Not that I cared. Because I didn't.
My Spade's partner, a cute guy with medium brown skin and short dreads with a side fade-like Michael B. Jordan in Black Panther-had to give me a quick refresher of the rules.
"Sorry," I said to him after losing the third game in a row. "I feel like it's my fault we keep losing."
"It's not," he assured me, pointing to the couple across from us. "They cheating."
"Y'all just wack!" The girl laughed, picking up her cup and frowning after realizing it was empty. "I need a refill."

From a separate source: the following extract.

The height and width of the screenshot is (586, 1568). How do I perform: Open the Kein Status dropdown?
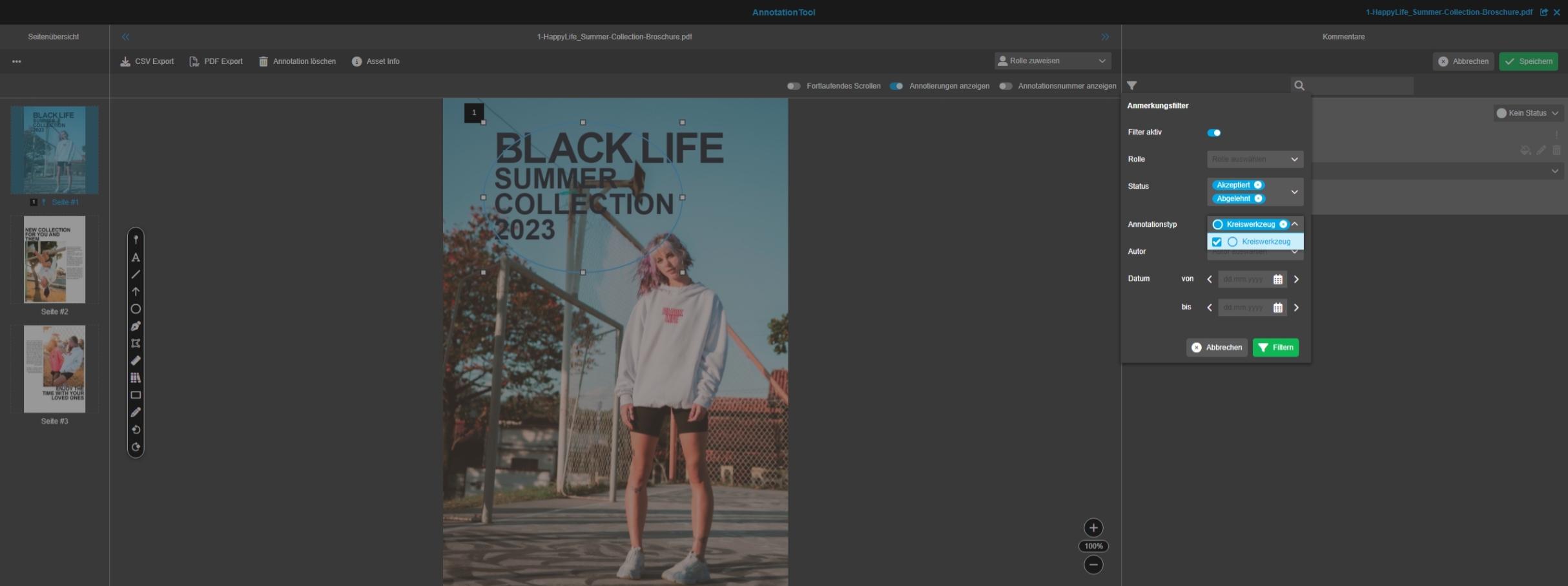[x=1527, y=113]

Once her and her boyfriend left the other players disbanded, officially ending the game.
Killmonger, who's actual name I couldn't remember, hung back to clean up the cards. I helped just to have something to do.
Making friends was harder than I anticipated. The people there were either intimidating or super drunk. Killmonger was the only person who spoke to me.
"You live over here?" He asked, arranging the cards in a deck.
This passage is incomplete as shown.